Work item
Beneath this task are the entries; from the line with "Screen dimensions: 716x522" through the last one, transcribe every line exactly and nothing else, skipping pictures.

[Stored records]

++++

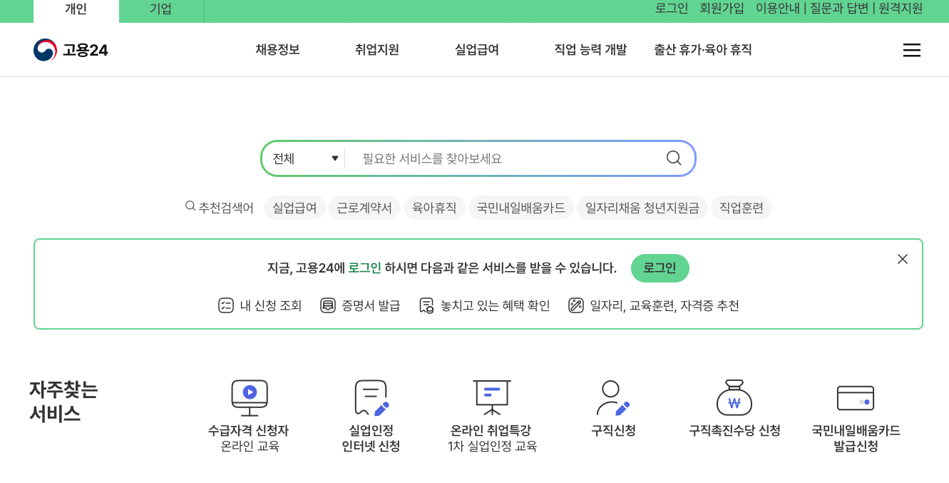Image resolution: width=949 pixels, height=483 pixels.
Task: Switch to the 개인 tab
Action: pyautogui.click(x=76, y=11)
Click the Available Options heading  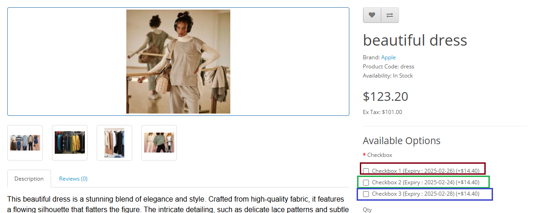coord(401,140)
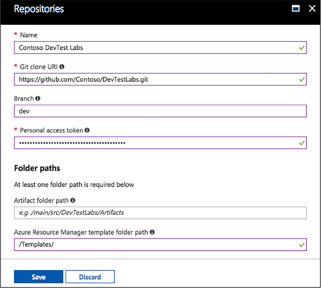321x288 pixels.
Task: Select the Branch field containing dev
Action: 161,111
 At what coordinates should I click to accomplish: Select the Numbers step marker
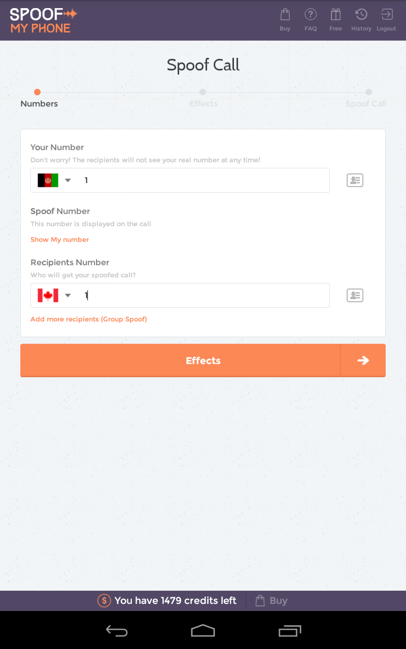37,92
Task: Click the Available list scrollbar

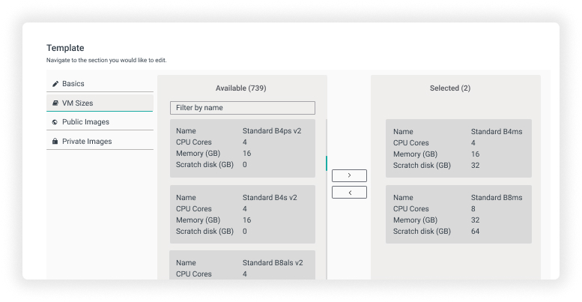Action: [x=326, y=163]
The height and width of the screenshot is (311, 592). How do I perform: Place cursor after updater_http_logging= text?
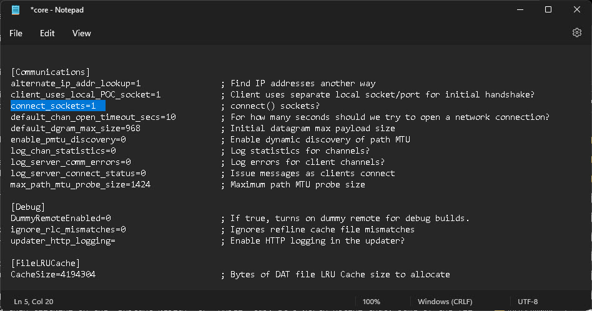coord(116,241)
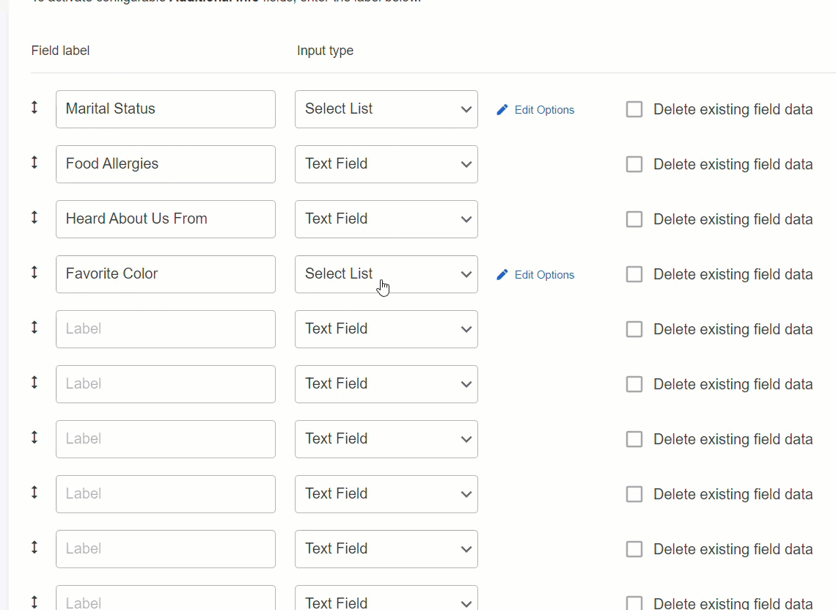836x610 pixels.
Task: Check Delete existing field data for Heard About Us From
Action: click(634, 218)
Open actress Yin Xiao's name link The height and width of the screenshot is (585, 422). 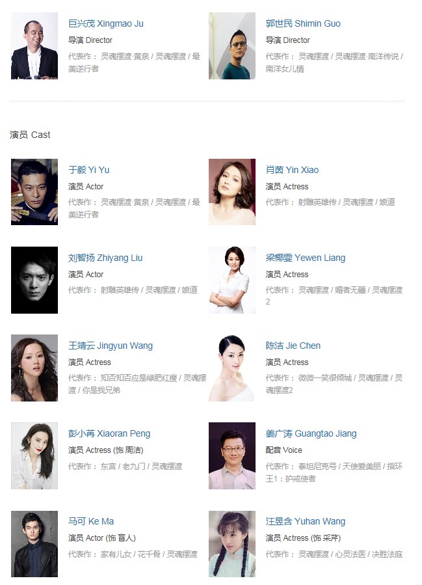click(292, 170)
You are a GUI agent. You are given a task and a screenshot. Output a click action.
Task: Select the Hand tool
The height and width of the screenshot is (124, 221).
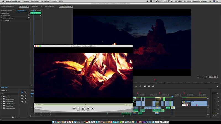tap(22, 101)
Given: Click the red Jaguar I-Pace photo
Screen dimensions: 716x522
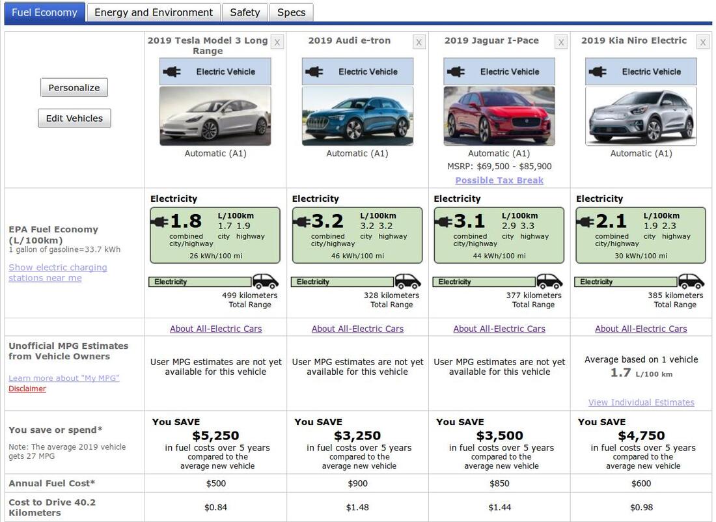Looking at the screenshot, I should [499, 116].
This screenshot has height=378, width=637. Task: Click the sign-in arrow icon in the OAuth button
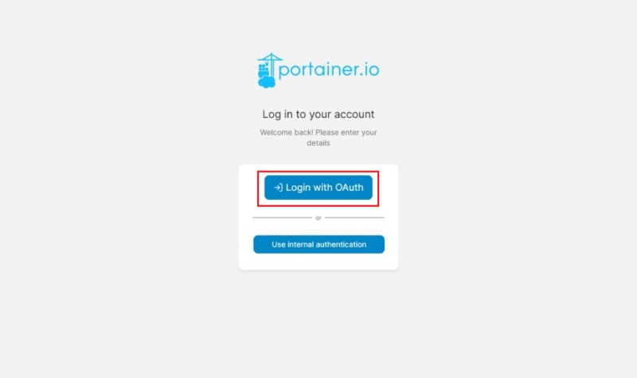[278, 188]
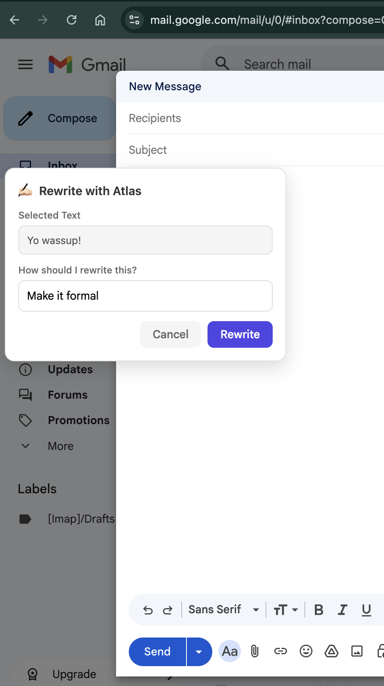Open the Forums category

coord(68,395)
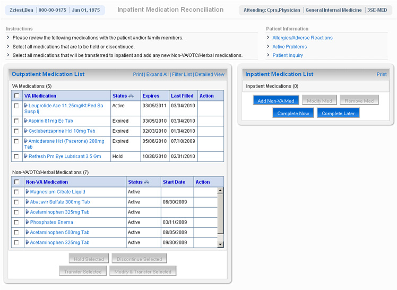Screen dimensions: 397x290
Task: Click the arrow icon next to Cyclobenzaprine Hcl 10mg
Action: pos(26,131)
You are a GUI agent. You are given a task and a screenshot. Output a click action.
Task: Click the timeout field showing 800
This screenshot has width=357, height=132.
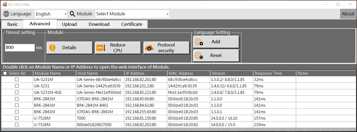pyautogui.click(x=20, y=48)
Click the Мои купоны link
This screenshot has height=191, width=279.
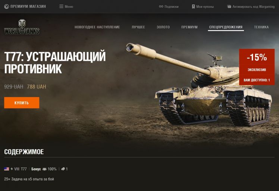coord(205,7)
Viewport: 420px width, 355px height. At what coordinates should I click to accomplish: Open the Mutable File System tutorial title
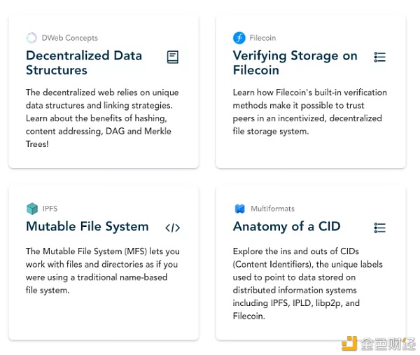(87, 226)
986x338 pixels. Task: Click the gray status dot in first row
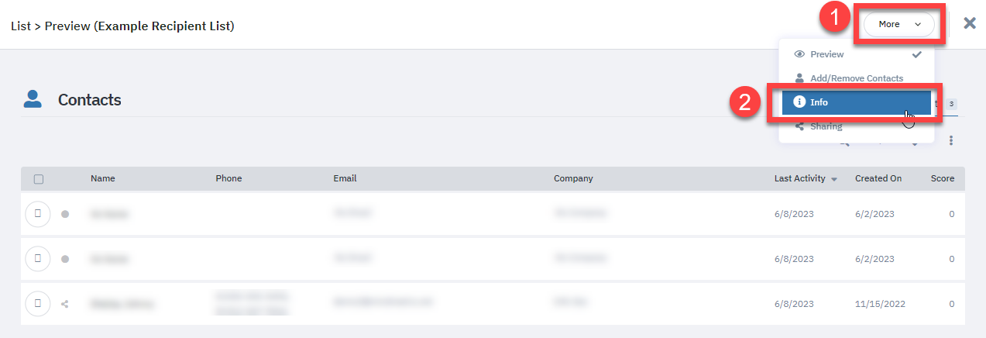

++++

Answer to the problem
Screen dimensions: 716x522
Looking at the screenshot, I should [499, 116].
This screenshot has height=378, width=637. Task: Click the sign-in arrow icon in the OAuth button
[278, 188]
Open the Forums category

coord(68,395)
Screen dimensions: 397x290
Task: Click the arrow icon next to Cyclobenzaprine Hcl 10mg
Action: pos(26,131)
You are a GUI agent. You are given a task and a screenshot. Output a click action.
Task: Click the timeout field showing 800
This screenshot has width=357, height=132.
pyautogui.click(x=20, y=48)
Click the Мои купоны link
This screenshot has height=191, width=279.
coord(205,7)
Viewport: 420px width, 355px height. At what coordinates should I click to accomplish: Open the Mutable File System tutorial title
(87, 226)
986x338 pixels. Task: Click the gray status dot in first row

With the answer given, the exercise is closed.